Task to complete:
Copy out the data below from the line containing "Tap the SafeSearch E icon" to the line containing "Screen dimensions: 1242x828", both lines included, with all images left out.

Supplied records:
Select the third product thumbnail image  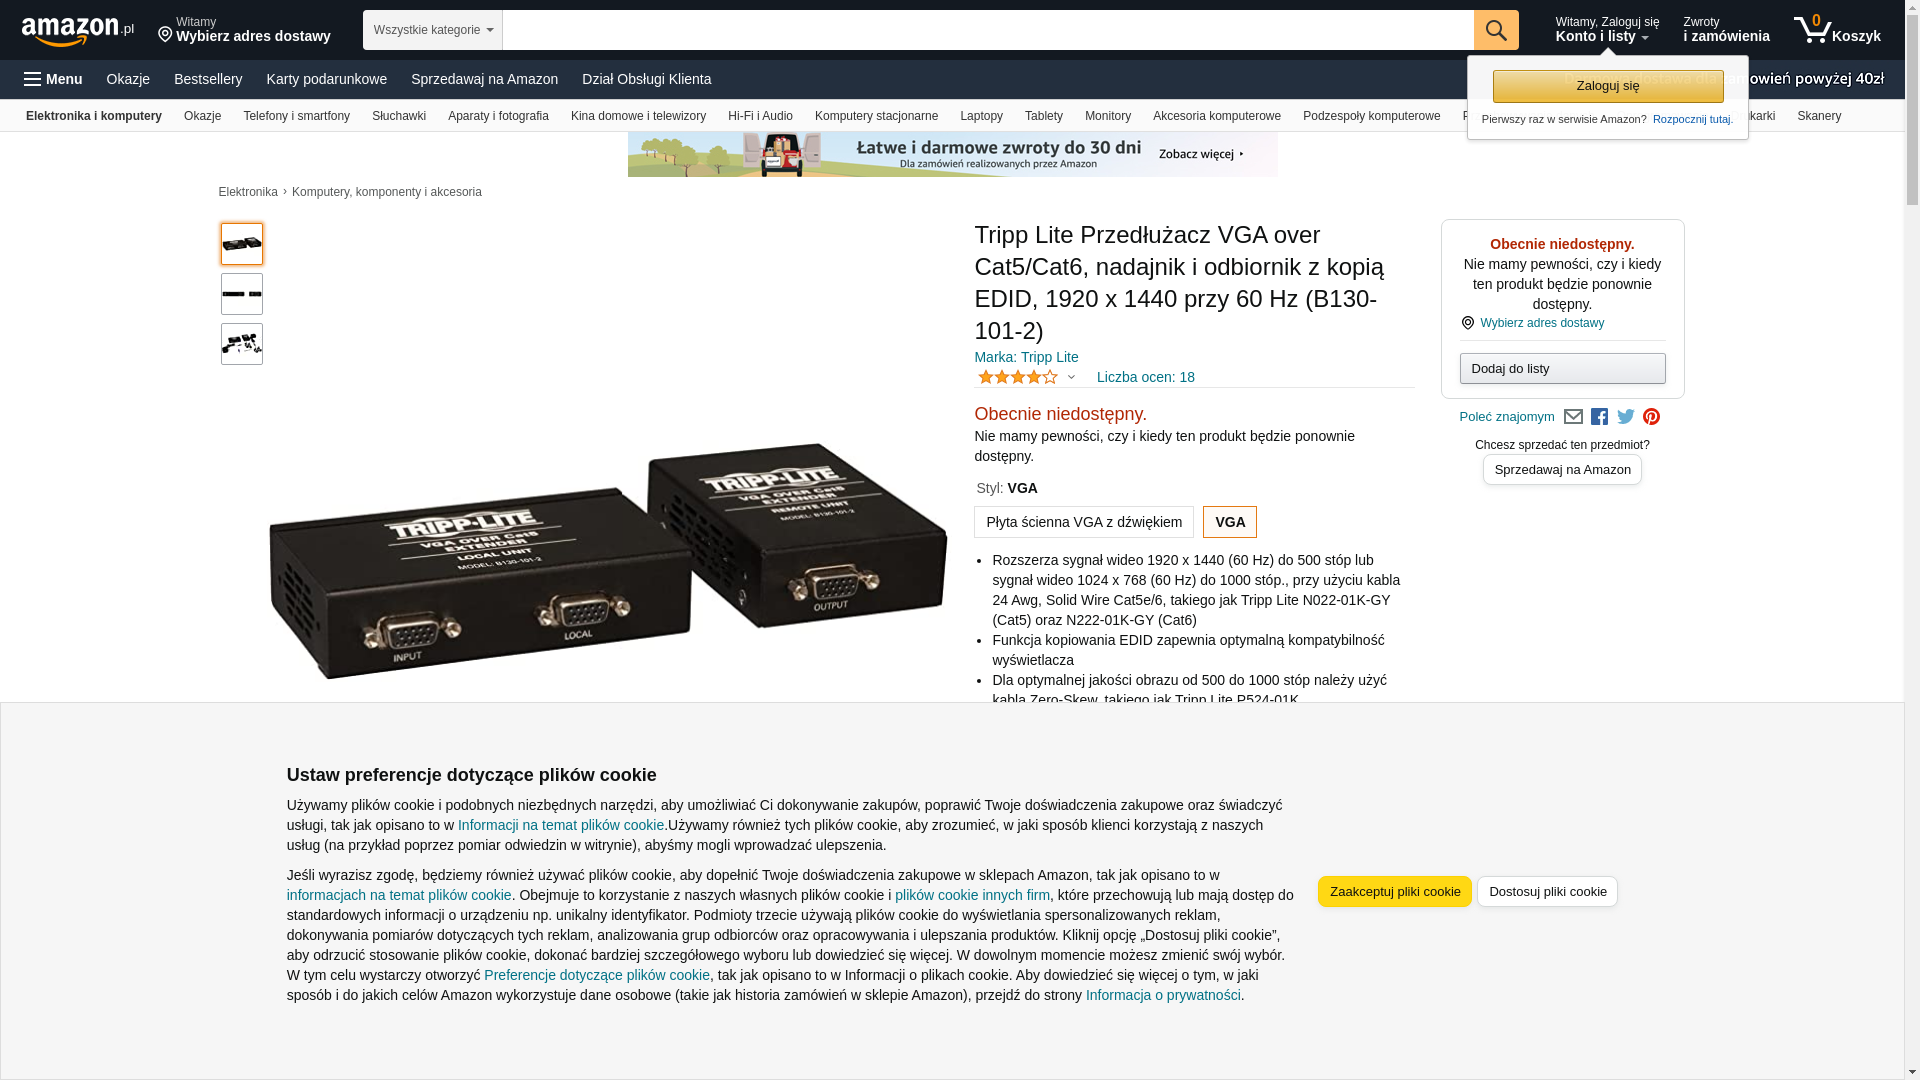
* * *
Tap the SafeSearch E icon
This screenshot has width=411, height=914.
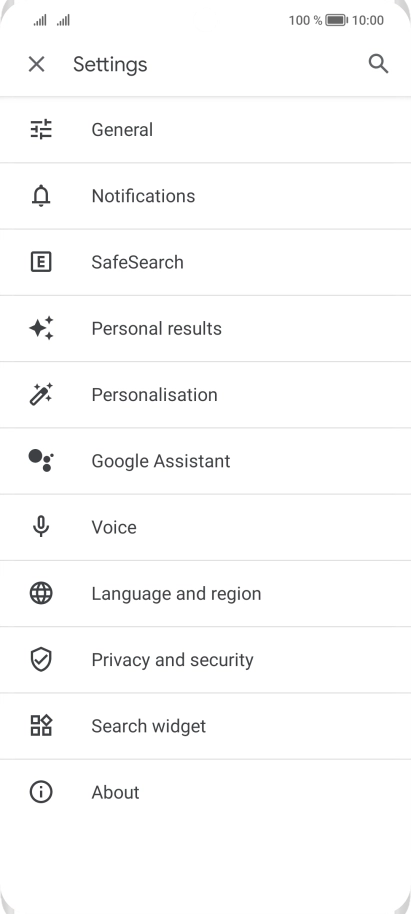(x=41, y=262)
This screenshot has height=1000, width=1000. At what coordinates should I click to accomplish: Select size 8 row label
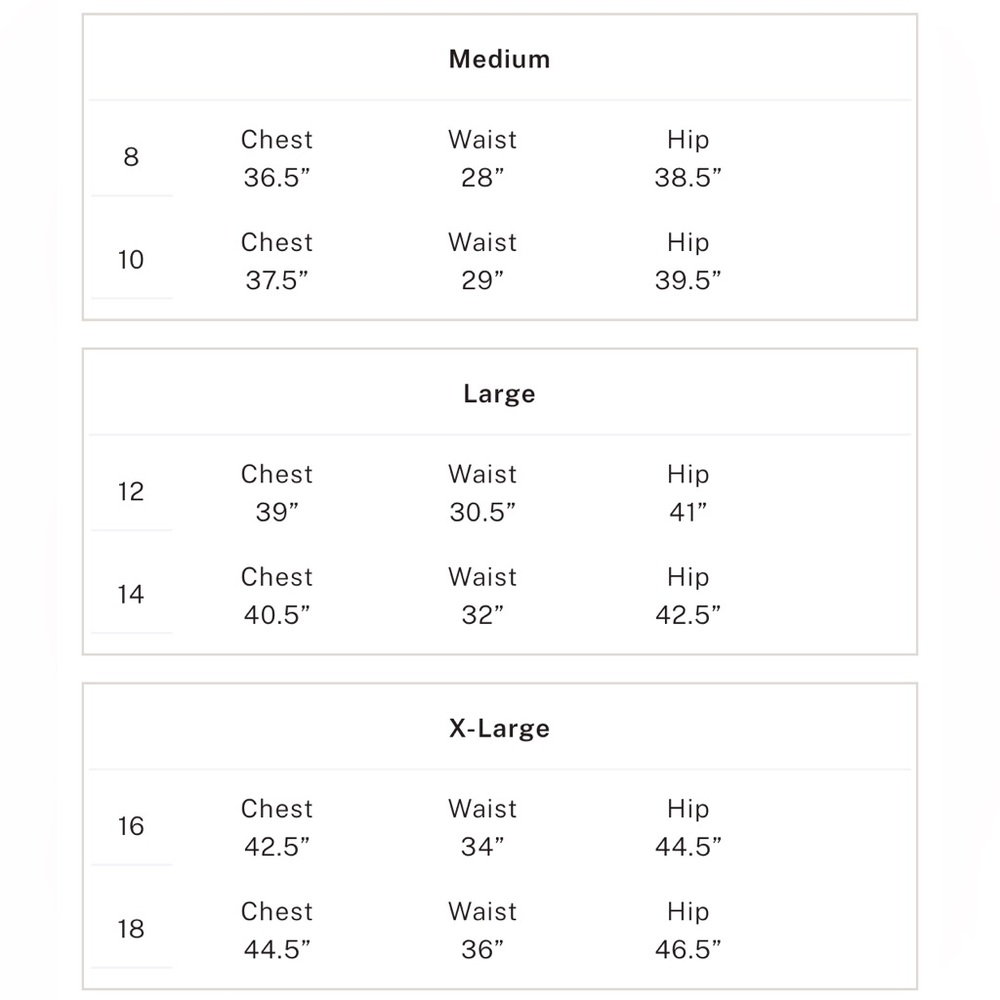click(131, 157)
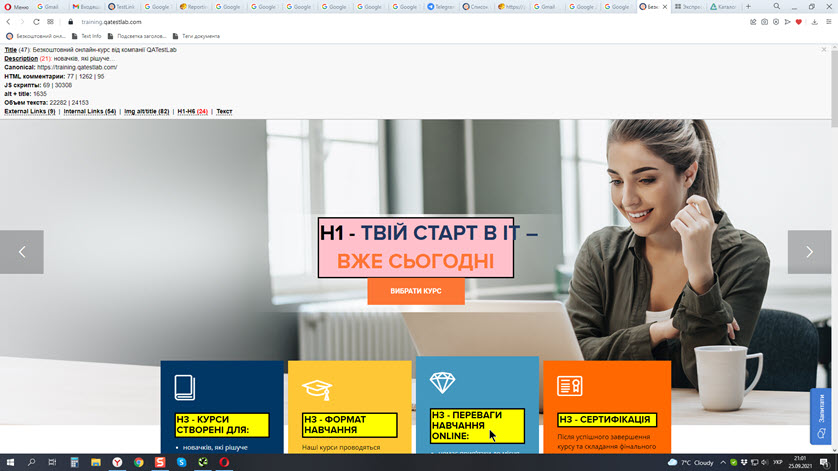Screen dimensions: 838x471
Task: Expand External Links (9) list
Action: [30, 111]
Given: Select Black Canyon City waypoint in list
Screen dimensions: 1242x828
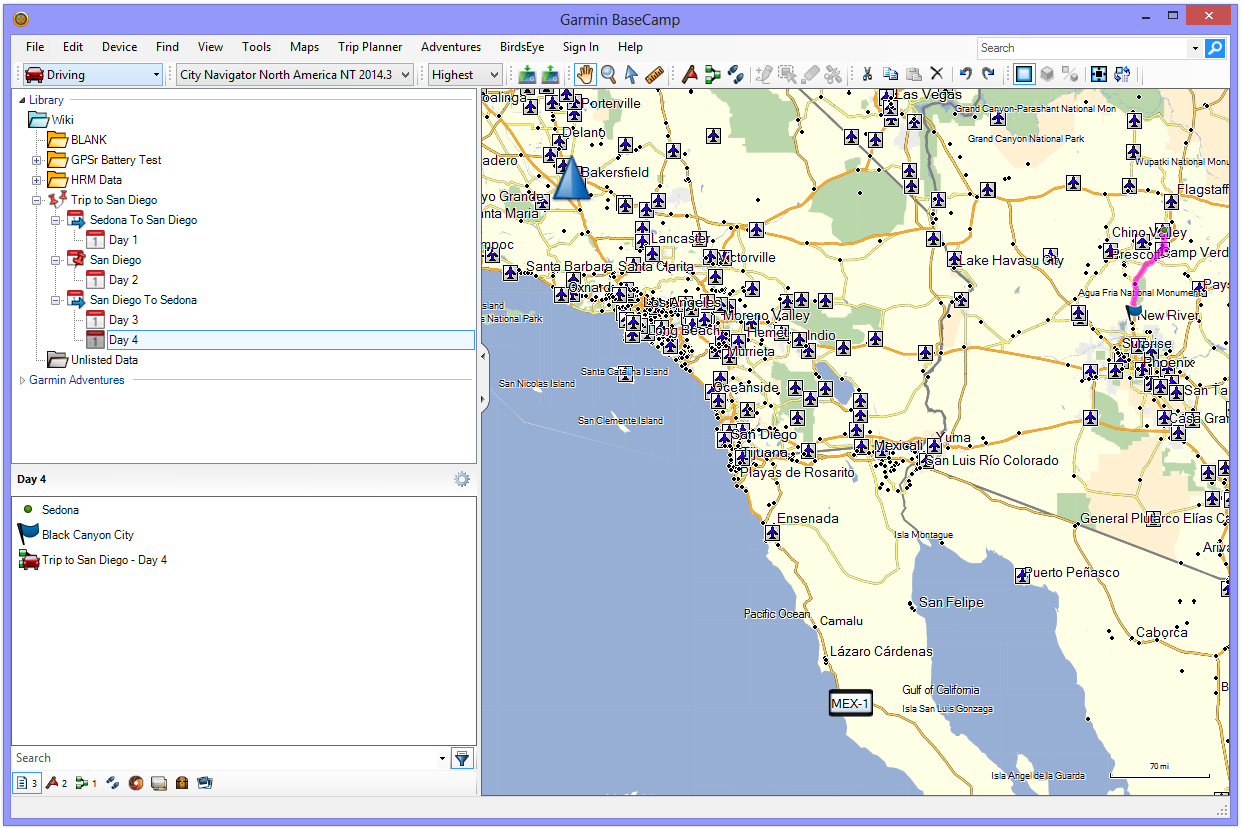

Expected answer:
Tap the SafeSearch E icon
This screenshot has width=411, height=914.
(x=41, y=262)
This screenshot has height=1000, width=1000. At what coordinates should I click to accomplish: Select size 8 row label
click(131, 157)
Screen dimensions: 838x471
Task: Expand External Links (9) list
Action: [30, 111]
Given: Select Black Canyon City waypoint in list
Screen dimensions: 1242x828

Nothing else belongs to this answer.